─── EXCERPTED PASSAGE ───
HorizontalPodAutoscaler

# kubernetes/autoscaling/django-api-hpa.yaml

apiVersion: autoscaling/v2
kind: HorizontalPodAutoscaler
metadata:
name: django-api-hpa
namespace: coditect
spec:
scaleTargetRef:
apiVersion: apps/v1
kind: Deployment
name: django-api
minReplicas: 3
maxReplicas: 20
metrics:
- type: Resource
resource:
name: cpu
target:
type: Utilization
averageUtilization: 70
- type: Resource
resource:
name: memory
target:
type: Utilization
averageUtilization: 80
behavior:
scaleDown:
stabilizationWindowSeconds: 300
policies:
- type: Percent
value: 10
periodSeconds: 60
- type: Pods
value: 2
periodSeconds: 60
selectPolicy: Min
scaleUp:
stabilizationWindowSeconds: 0
policies:
- type: Percent
value: 50
periodSeconds: 30
- type: Pods
value: 3
periodSeconds: 30
selectPolicy: Max

ConfigMap

# kubernetes/configmaps/app-config.yaml

apiVersion: v1
kind: ConfigMap
metadata:
name: app-config
namespace: coditect
data:
redis_host: "10.20.0.3" # Redis Memorystore private IP
redis_port: "6379"
log_level: "INFO"
django_settings_module: "config.settings.production"

Secrets (Template)

# kubernetes/secrets/django-secrets.yaml (template)

apiVersion: v1
kind: Secret
metadata:
name: django-secrets
namespace: coditect
type: Opaque
stringData:
secret_key: "CHANGE_ME_GENERATE_RANDOM_STRING"

---
apiVersion: v1
kind: Secret
metadata:
name: cloudsql-db-credentials
namespace: coditect
type: Opaque
stringData:
database: "coditect"
username: "coditect_app"
password: "CHANGE_ME_RETRIEVE_FROM_SECRET_MANAGER"
─── GIVEN MATERIAL ───
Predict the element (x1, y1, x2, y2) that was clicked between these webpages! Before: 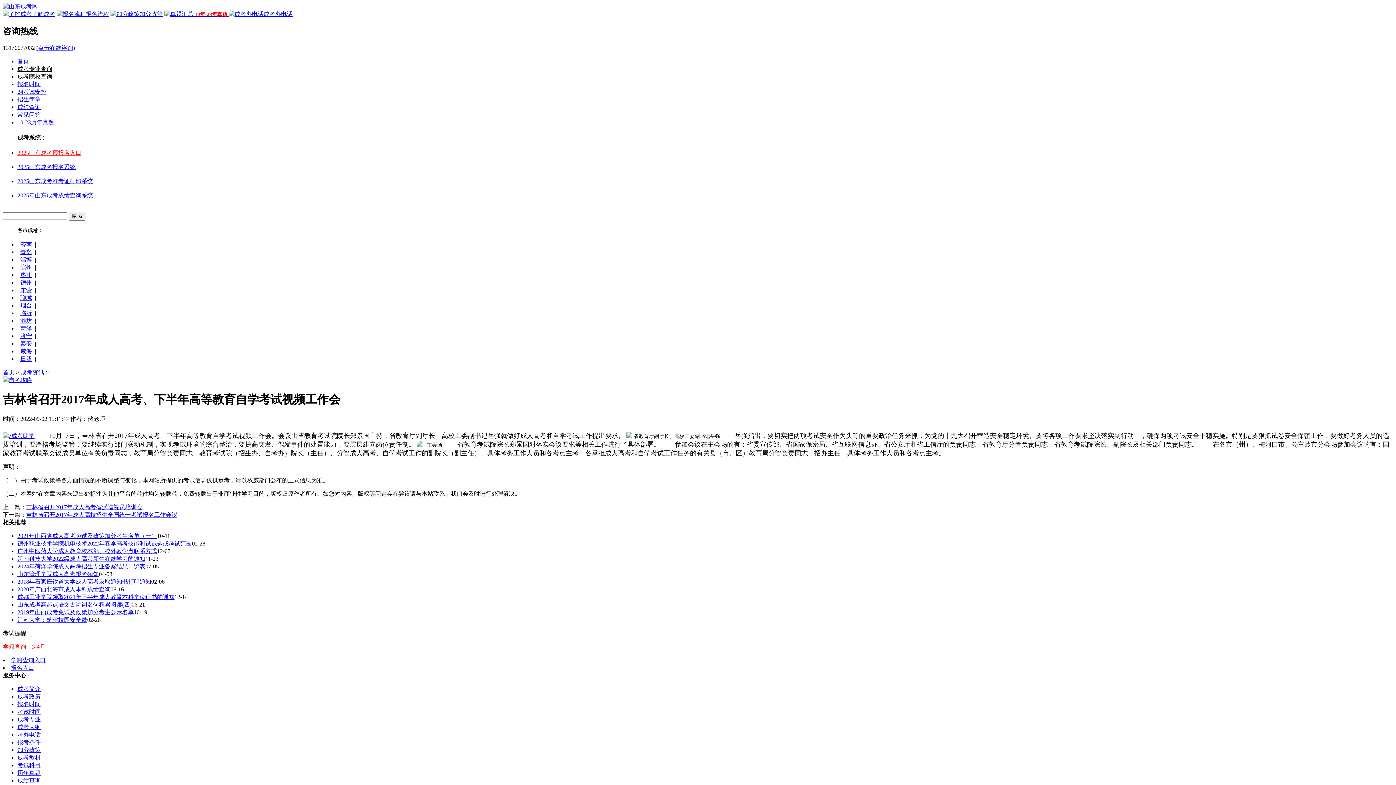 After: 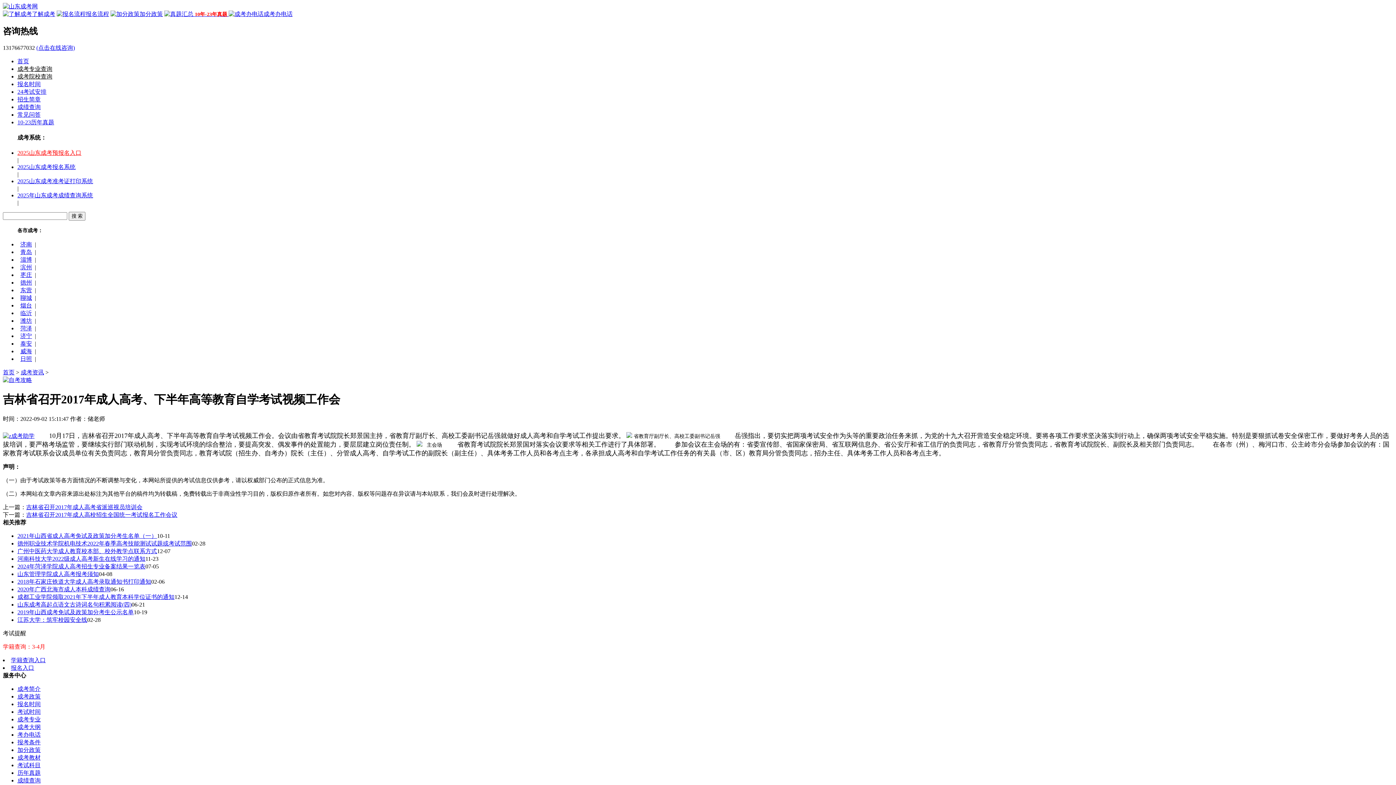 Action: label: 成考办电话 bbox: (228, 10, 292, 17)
───
* _WHAT YOU WILL DO_
- A) Answer these questions from the Kubernetes configuration excerpt, each in a few words:
(i) What is the maximum number of replicas the autoscaler allows?
(ii) What port is given for Redis?
(iii) What is the name of the Secret that holds the database username and password?
- B) Quote the Kubernetes configuration excerpt starting at "# kubernetes/configmaps/app-config.yaml" and ending at "Secrets (Template)".
- C) In the Kubernetes configuration excerpt, what does the value assigned to redis_host in the ConfigMap stand for? Answer in one or two sentences, based on the comment beside it.

* _SOLUTION LIST_
- A)
(i) 20
(ii) 6379
(iii) cloudsql-db-credentials

- B)
# kubernetes/configmaps/app-config.yaml

apiVersion: v1
kind: ConfigMap
metadata:
name: app-config
namespace: coditect
data:
redis_host: "10.20.0.3" # Redis Memorystore private IP
redis_port: "6379"
log_level: "INFO"
django_settings_module: "config.settings.production"

Secrets (Template)

- C) The value "10.20.0.3" is the private IP address of the Redis Memorystore instance. The inline comment on that line says so.